In the past, the prices used to fall every time the deteriorating health conditions of the Chairman were reported. Experts say that the pattern is different this time, since the news is not new at all. “It is expected that the group’s preparation for third-generation ownership, which is taking the form of the rearrangement of the financial arms’ shares and the announcement of the listing of Samsung SDS within this year, will speed up under the circumstances, and this is boosting the share prices,” one of them explained, adding, “The owner’s family needs to raise its share ratios in Samsung Electronics and Samsung C&T, which are predicted to act as the holding companies, and investors are anticipating some gain during the course.”
Samsung Electronics and Samsung Life Insurance, both of which showed a significant gain on May 12, are likely to have a central role in the ownership structure reform. At present, Samsung Everland owns 19.4 percent of Samsung Life Insurance shares, and Samsung Life Insurance is in control of Samsung Electronics with a share ratio of 7.2 percent. Likewise, Samsung Electronics is governing Samsung SDI and Samsung SDI is controlling Samsung C&T. It is forecast that Samsung Electronics and Samsung C&T will be divided into a business unit and the holding company, while Samsung Life Insurance assumes the role of an intermediate holding company through the corporate succession process.

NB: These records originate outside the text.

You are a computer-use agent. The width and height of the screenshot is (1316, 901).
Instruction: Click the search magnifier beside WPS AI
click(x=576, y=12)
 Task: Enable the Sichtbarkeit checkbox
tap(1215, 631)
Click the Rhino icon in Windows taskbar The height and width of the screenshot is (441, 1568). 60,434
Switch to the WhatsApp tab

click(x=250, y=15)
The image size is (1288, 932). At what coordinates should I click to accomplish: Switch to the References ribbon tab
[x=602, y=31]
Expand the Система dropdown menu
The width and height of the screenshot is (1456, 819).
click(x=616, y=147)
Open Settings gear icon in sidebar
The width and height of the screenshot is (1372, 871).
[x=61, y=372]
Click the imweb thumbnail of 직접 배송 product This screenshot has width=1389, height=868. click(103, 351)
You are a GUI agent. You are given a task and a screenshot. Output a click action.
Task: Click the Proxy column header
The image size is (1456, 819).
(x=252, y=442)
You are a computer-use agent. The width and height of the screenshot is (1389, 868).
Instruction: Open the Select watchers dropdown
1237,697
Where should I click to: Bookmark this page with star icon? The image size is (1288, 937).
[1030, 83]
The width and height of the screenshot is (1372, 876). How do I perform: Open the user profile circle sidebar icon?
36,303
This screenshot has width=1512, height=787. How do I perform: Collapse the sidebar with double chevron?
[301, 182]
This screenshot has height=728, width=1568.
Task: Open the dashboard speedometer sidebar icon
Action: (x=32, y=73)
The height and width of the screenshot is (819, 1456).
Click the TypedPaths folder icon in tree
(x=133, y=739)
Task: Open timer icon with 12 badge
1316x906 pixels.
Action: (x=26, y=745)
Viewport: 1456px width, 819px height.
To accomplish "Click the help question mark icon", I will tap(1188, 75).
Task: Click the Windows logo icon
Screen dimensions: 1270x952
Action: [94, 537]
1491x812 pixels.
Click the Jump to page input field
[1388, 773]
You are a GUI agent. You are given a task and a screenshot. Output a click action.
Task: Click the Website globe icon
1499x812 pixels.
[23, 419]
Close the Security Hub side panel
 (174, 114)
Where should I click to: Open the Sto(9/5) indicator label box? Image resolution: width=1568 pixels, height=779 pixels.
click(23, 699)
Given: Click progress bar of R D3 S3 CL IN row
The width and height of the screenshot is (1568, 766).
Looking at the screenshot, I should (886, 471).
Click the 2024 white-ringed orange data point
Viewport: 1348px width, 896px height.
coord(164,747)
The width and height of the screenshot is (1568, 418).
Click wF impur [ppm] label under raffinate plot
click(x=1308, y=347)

In this case, the stock prices of the companies are likely to go up based on the low share ratio of the largest shareholders’ family members in Samsung Electronics and Samsung C&T. This is because not only the owner’s family but the entire Samsung Group will move to raise the percentage in order to prevent it from dropping during the succession. According to some market participants, Samsung Electronics Vice Chairman Lee Jae-yong and Hotel Shilla President Lee Bu-jin will expand their shares in the key subsidiaries including Samsung Electronics and Samsung Life Insurance by reducing those in Samsung SDS.
In the meantime, foreign hedge funds are predicted to rake in Samsung Electronics shares with the Chairman’s health conditions getting worse. When Apple CEO Steve Jobs passed away, Steel Partners bought a number of shares of Apple and tried to be involved in the management through shareholder proposals. Steel Partners succeeded in getting shareholder return measures such as increased dividends and treasury stock purchases. Then, it took the profits as the stock price increased.
“Relatively aggressive hedge funds tend to take advantage of owner risks in management rights disputes,” said a major asset management firm, continuing, “Samsung Electronics’ market cap is smaller than that of Apple, and so is the share ratio of the owner’s family, which leads to a higher possibility of foreign hedge funds making a move in this direction.”
Some foreign securities firms say that Samsung Electronics will remain in the limelight for the time being, because it has much room for upward movement even when the corporate structure reform issue is ruled out. “Recently, TSMC, one of the major rivals of Samsung Electronics, gained a lot, and an increasing number of global investors are turning their eyes toward Samsung instead of the Taiwanese company,” said CIMB.